Das Bauprojekt «Titlis 3020» hat die nötigen Bewilligungen von Kanton und Gemeinde Engelberg erhalten. Die Titlis Bahnen wollen für 100 Millionen Franken unter anderem den Richtstrahlturm auf dem Gipfel umnutzen. Dafür muss der Bund aber noch grünes Licht geben.
Die Bergbahn Titlis in Engelberg OW.
Die Bergbahn Titlis in Engelberg OW. - Keystone

Der Obwaldner Regierungsrat genehmigte die Zonenplanänderung der Gemeinde Engelberg und schuf damit die Grundlagen, um das Projekt Titlis 3020 zu realisieren, wie die Staatskanzlei am Mittwoch mitteilte. Vorgesehen sind der Umbau der Bergstation Rotair, eine Umnutzung des Richtstrahlturms, eine Aufwertung des Verbindungsstollens sowie eine neue Seilbahn zwischen den Stationen Stand und Klein-Titlis.
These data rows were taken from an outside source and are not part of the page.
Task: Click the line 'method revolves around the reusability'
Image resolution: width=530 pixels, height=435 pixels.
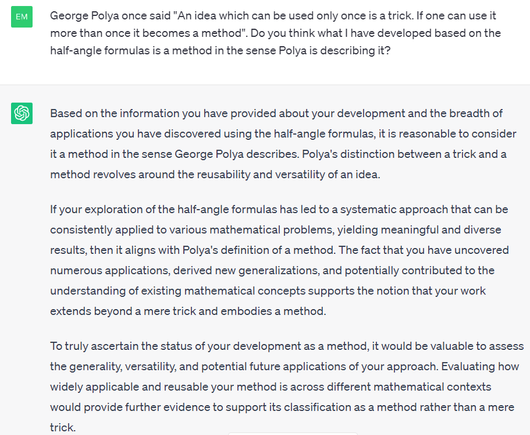Action: click(215, 175)
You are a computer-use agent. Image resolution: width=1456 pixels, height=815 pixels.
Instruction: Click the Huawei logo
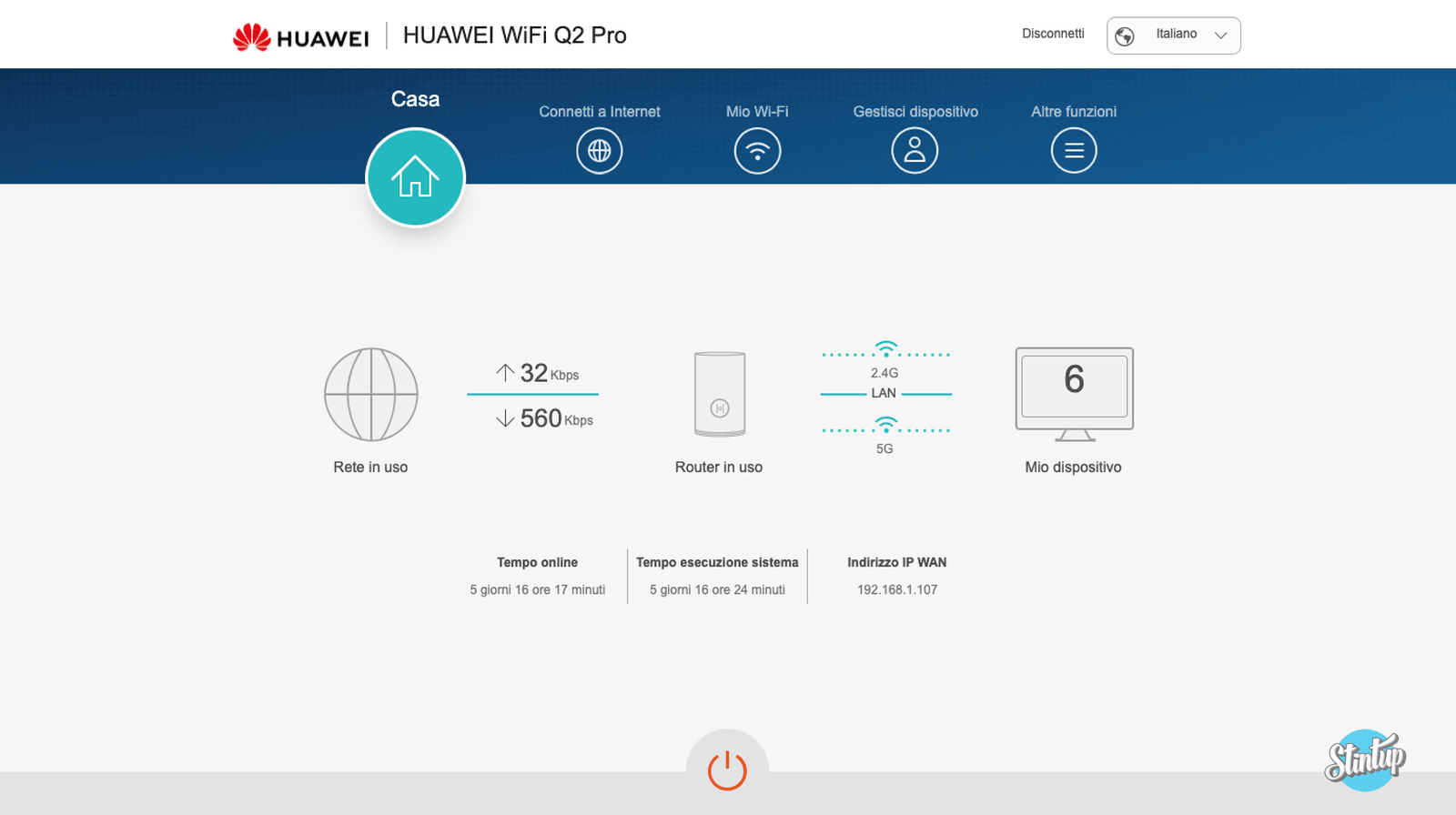coord(300,37)
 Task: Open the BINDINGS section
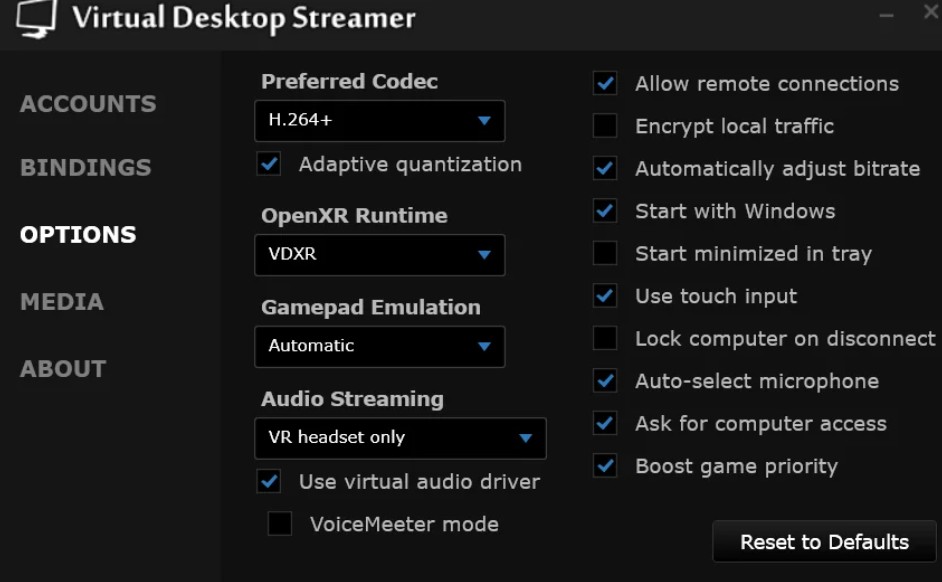pos(84,168)
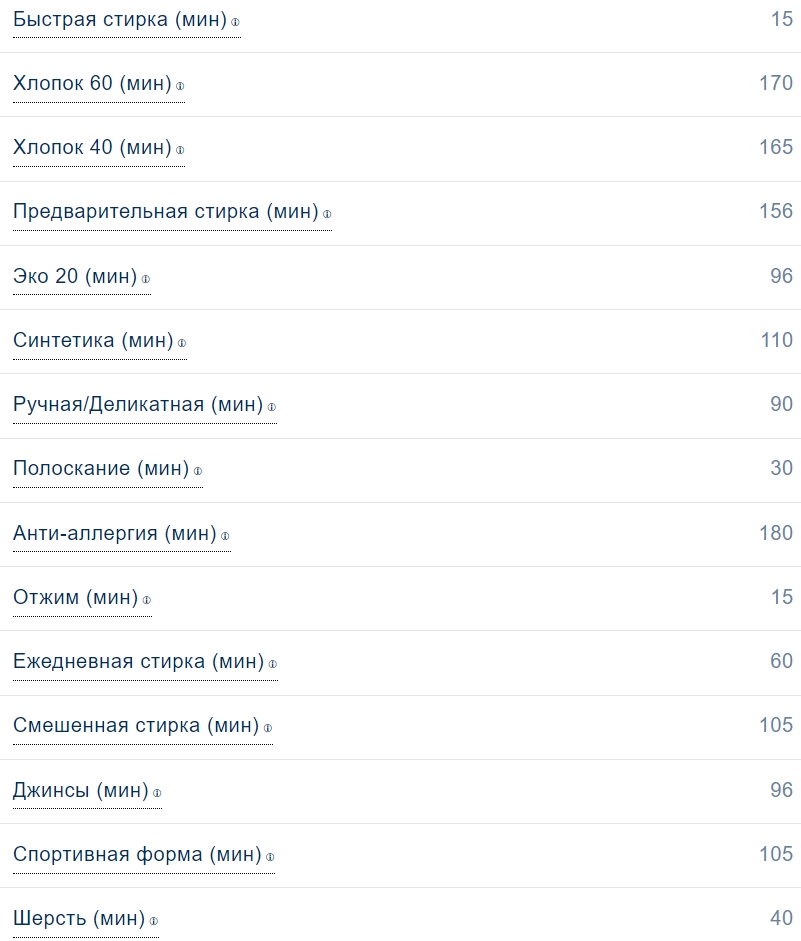Screen dimensions: 801x941
Task: Click info icon beside Анти-аллергия
Action: click(x=225, y=536)
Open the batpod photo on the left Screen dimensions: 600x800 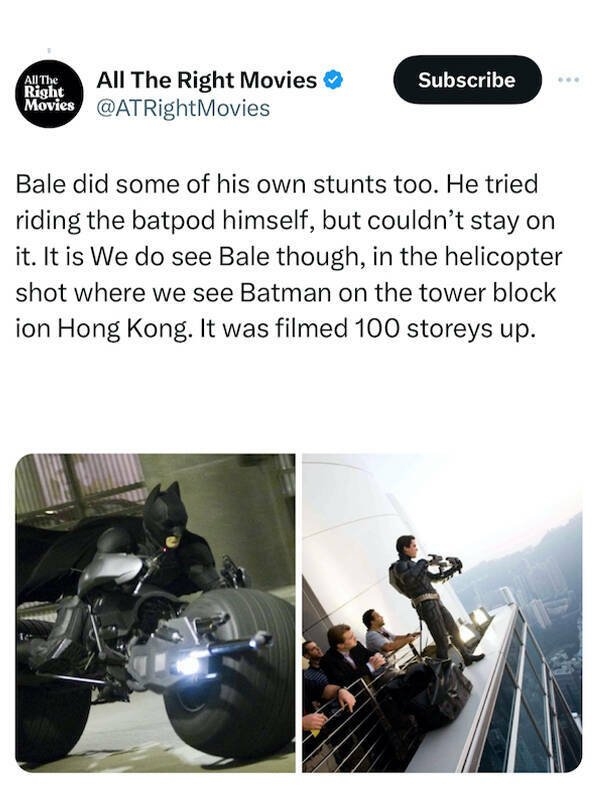point(155,612)
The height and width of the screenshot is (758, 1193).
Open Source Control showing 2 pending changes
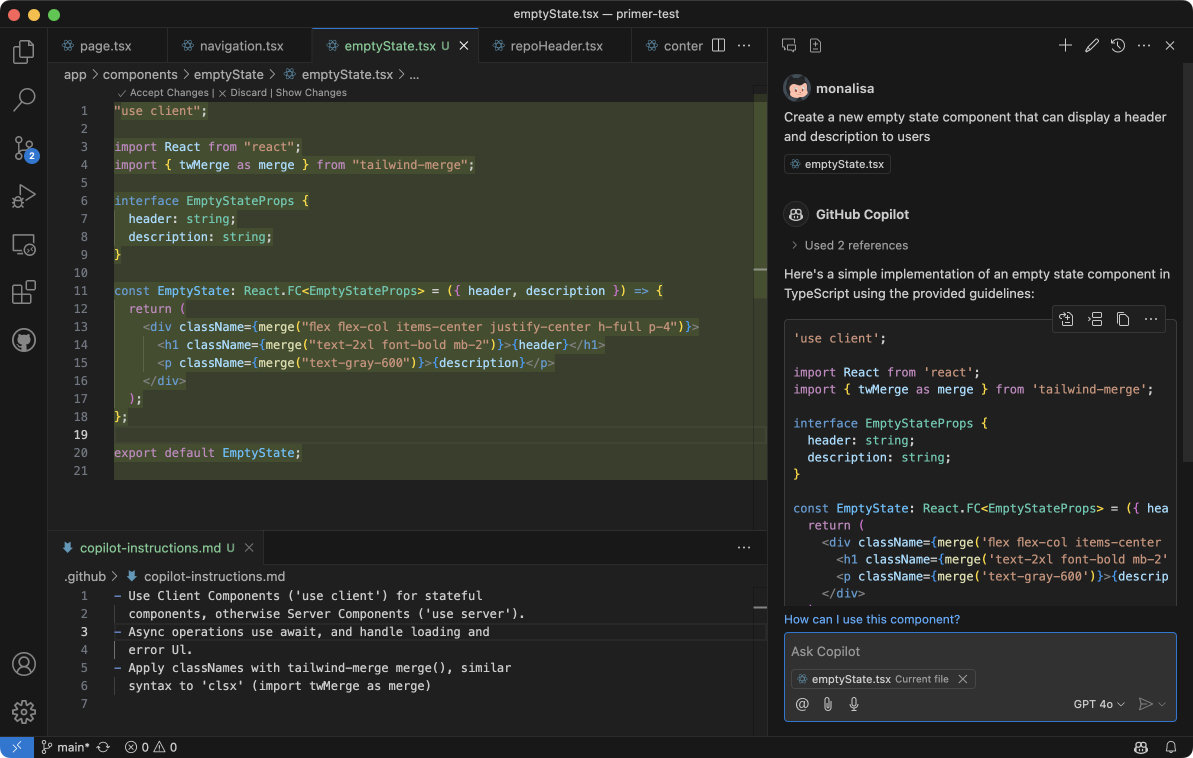[x=23, y=148]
Weil mit der Aufwertung des Titlis auch mehr Gäste erwartet werden, beinhaltet die Zonenplanänderung Massnahmen zur Verbesserung der Verkehrsverhältnisse im Engelbergertal. So werden die bestehenden Parkplätze bei den Bergbahnen plafoniert und bewirtschaftet. Der ÖV wird gefördert und die Gäste über die Verkehrssituation auf der An- und Abreise informiert.

Darüber hinaus ist ein Gesamtverkehrskonzept in Arbeit. Es wird voraussichtlich im Januar 2022 im Kantonsrat behandelt. Durch die Umsetzung der darin vorgesehenen Massnahmen sei zu erwarten, dass sich die Verkehrssituation im Engelbergertal langfristig entspannt.

Für das Projekt Titlis 3020 noch ausstehend sind zwei Bewilligungen nach Seilbahnrecht durch den Bund sowie eine Baubewilligung für den Umbau beim Richtstrahlturm.